[U-Boot] [PATCH v2] nand: Hack to support 4k page in fsl_elbc_nand

Fri Jun 29 04:13:00 CEST 2012

On Thu, Jun 28, 2012 at 10:36 PM, Scott Wood <scottwood at freescale.com> wrote:
> On 06/28/2012 03:47 PM, Rafael Beims wrote:
>> Freescale FCM controller has a 2K size limitation of buffer RAM. In order
>> to support the Nand flash chip with pagesize larger than 2K bytes,
>> we read/write 2k data repeatedly by issuing FIR_OP_RB/FIR_OP_WB and save
>> them to a large buffer.
>> Because of this, the in flash layout of the oob is different from the
>> default for 4096kiB page sizes. Therefore, we need to migrate the
>> factory bad block markers from the original position to the new layout.
>>
>> Signed-off-by: Shengzhou Liu <Shengzhou.Liu at freescale.com>
>> Signed-off-by: Liu Shuo <b35362 at freescale.com>
>> Signed-off-by: Rafael Beims <rafael.beims at datacom.ind.br>
>> ---
>> Changes in v2:
>>  - Added check to disallow the migration code to run in devices with
>>  page size <= 2048
>>
>>  drivers/mtd/nand/fsl_elbc_nand.c |  447 +++++++++++++++++++++++++++++++++++---
>>  1 files changed, 419 insertions(+), 28 deletions(-)

Saved data entries:
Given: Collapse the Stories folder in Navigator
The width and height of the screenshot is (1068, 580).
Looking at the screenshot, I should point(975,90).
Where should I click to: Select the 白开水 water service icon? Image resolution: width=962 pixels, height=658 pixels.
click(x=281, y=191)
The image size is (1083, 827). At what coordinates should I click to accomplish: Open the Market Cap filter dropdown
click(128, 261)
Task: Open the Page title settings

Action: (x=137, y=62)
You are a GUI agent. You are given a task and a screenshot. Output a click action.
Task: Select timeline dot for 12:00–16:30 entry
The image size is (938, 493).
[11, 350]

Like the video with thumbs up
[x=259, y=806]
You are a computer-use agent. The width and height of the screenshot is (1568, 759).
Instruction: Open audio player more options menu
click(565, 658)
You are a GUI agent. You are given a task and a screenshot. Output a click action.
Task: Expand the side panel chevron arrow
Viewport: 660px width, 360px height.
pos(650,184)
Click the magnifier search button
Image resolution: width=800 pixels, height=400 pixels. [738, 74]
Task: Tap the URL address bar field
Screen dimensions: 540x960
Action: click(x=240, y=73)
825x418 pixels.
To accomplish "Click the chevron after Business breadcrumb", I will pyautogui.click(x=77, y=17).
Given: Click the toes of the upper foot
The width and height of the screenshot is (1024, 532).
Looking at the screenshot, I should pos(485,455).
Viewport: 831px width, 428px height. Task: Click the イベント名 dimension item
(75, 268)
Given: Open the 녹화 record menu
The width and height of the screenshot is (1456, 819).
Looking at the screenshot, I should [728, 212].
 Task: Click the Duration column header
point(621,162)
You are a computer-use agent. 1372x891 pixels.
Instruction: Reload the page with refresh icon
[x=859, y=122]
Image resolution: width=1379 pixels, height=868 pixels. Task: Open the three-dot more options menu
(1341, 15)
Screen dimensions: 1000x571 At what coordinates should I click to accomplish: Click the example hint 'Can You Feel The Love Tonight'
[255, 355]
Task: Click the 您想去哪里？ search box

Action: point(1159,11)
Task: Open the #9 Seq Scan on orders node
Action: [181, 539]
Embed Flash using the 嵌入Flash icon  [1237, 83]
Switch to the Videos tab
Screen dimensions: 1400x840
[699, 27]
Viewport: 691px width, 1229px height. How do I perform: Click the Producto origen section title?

* **Task instructions**:
(1) In the patch message, what is the size limit of the Freescale FCM controller's buffer RAM?
(2) Please reproduce the part of the patch message that opens with the words containing "[U-Boot] [PATCH v2]" and closes with "a large buffer.".
The lines under Saved data entries aren't needed here.

* **Task solutions**:
(1) 2K.

(2)
[U-Boot] [PATCH v2] nand: Hack to support 4k page in fsl_elbc_nand

Fri Jun 29 04:13:00 CEST 2012

On Thu, Jun 28, 2012 at 10:36 PM, Scott Wood <scottwood at freescale.com> wrote:
> On 06/28/2012 03:47 PM, Rafael Beims wrote:
>> Freescale FCM controller has a 2K size limitation of buffer RAM. In order
>> to support the Nand flash chip with pagesize larger than 2K bytes,
>> we read/write 2k data repeatedly by issuing FIR_OP_RB/FIR_OP_WB and save
>> them to a large buffer.